Arkansas’ NRCS State Conservationist Mike Sullivan explained what to expect with the farm bill funding. “This is a brand-new authority with additional funding. APHIS will be bolstering their staff to do control activities and their research component,” Sullivan said. “We’ll use our existing authorities to do the restoration practices after control has been demonstrated. And we’ll be working through partners and partner agreements to provide additional trapping services and financial assistance to producers who participate. We have four potential pilot projects.”
A rough estimate indicates there are 300,000 to 500,000 wild hogs in Arkansas. The goal is to reduce feral hog numbers by 80 percent. An ambitious plan, especially when hogs can reproduce several times a year. As their numbers have grown, the estimated row-crop loss is $19 million annually. The damage extends far beyond ag losses.
A lifelong biologist, Luke Lewis is an assistant chief of wildlife management for the Arkansas Game & Fish Commission and oversees the agency’s feral hog efforts. “Hogs are definitely a problem for timber companies,” he said. “They’ll root up freshly planted pine seedlings to eat the roots. Those seedlings are fertilized, and the hogs go right to them.”
Hogs tear up the ground and anything they encounter, including ground-nesting birds’ eggs like turkeys and quail. A few rooting hogs will completely destroy a wildlife food plot.
“We spent 18,000 man-hours last year trapping and working on hog issues,” Lewis said.
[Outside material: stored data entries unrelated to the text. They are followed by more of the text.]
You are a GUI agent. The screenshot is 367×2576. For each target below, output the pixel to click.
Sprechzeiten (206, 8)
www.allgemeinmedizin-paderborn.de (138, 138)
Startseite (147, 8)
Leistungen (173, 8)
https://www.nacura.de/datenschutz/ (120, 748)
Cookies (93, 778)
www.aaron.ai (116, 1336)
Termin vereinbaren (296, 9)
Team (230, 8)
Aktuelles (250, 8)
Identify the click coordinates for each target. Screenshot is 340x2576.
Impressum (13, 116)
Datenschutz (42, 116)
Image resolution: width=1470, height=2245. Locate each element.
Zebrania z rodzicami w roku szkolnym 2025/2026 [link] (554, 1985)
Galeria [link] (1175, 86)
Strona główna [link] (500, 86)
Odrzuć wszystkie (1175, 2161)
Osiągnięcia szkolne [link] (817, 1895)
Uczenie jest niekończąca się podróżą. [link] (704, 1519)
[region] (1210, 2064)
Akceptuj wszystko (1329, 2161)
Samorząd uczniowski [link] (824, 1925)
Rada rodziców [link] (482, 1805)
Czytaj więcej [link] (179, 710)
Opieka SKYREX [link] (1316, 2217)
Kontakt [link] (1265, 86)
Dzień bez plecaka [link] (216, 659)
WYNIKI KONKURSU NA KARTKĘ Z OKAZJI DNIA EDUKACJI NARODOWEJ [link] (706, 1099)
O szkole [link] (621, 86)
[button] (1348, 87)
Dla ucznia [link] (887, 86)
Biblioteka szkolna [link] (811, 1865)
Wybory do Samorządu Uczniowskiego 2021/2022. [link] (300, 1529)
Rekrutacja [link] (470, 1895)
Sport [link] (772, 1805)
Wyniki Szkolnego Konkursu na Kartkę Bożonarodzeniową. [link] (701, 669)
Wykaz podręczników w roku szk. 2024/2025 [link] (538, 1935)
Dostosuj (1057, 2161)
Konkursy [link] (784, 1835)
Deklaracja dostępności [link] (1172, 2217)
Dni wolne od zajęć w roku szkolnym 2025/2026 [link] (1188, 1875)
Hogs are trapped live in baited corral-like structures. “Our biologists are now saying hogs are becoming such a problem that it’s more difficult to successfully implement on-the-ground management activities because of hog damage.”
Farmers and wildlife agencies agree when it comes to reducing and controlling the wild hog population.
“Ninety percent of the land these hogs are tearing up is privately owned,” Lewis said. “If we’re to have any success, we’re going to have to work with private landowners, especially farmers. It’s going to take all of us to be successful.”